═══ RECORDS

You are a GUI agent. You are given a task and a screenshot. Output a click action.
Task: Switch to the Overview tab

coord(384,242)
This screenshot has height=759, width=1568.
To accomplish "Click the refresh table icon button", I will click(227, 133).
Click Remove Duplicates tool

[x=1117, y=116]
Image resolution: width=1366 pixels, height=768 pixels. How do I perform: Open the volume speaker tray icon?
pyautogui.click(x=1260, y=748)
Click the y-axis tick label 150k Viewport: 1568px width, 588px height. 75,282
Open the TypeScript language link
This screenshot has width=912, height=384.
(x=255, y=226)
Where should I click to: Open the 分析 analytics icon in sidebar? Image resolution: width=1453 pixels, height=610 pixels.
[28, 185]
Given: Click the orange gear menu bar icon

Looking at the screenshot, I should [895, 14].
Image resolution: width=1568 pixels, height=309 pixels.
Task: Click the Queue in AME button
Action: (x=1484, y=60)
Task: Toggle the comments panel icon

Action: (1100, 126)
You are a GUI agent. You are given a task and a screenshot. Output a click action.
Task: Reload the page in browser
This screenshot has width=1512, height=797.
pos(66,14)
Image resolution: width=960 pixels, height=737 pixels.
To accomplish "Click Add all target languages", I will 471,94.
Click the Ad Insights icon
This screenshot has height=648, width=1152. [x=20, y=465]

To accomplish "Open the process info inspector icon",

══════

▶ WHAT THE EXERCISE ASKS
Write out every line of the data exactly, leaving nothing out.

▶ WRITTEN REPLY
You are a GUI agent. You are given a task and a screenshot. Output a click action.
Task: Switch to the Overview tab

coord(384,242)
This screenshot has height=759, width=1568.
To accomplish "Click the refresh table icon button", I will click(227, 133).
Click Remove Duplicates tool

[x=1117, y=116]
Image resolution: width=1366 pixels, height=768 pixels. How do I perform: Open the volume speaker tray icon?
pyautogui.click(x=1260, y=748)
Click the y-axis tick label 150k Viewport: 1568px width, 588px height. 75,282
Open the TypeScript language link
This screenshot has width=912, height=384.
(x=255, y=226)
Where should I click to: Open the 分析 analytics icon in sidebar? Image resolution: width=1453 pixels, height=610 pixels.
[28, 185]
Given: Click the orange gear menu bar icon

Looking at the screenshot, I should [895, 14].
Image resolution: width=1568 pixels, height=309 pixels.
Task: Click the Queue in AME button
Action: (x=1484, y=60)
Task: Toggle the comments panel icon

Action: (1100, 126)
You are a GUI agent. You are given a task and a screenshot. Output a click action.
Task: Reload the page in browser
This screenshot has width=1512, height=797.
pos(66,14)
Image resolution: width=960 pixels, height=737 pixels.
To accomplish "Click Add all target languages", I will 471,94.
Click the Ad Insights icon
This screenshot has height=648, width=1152. [x=20, y=465]

To accomplish "Open the process info inspector icon",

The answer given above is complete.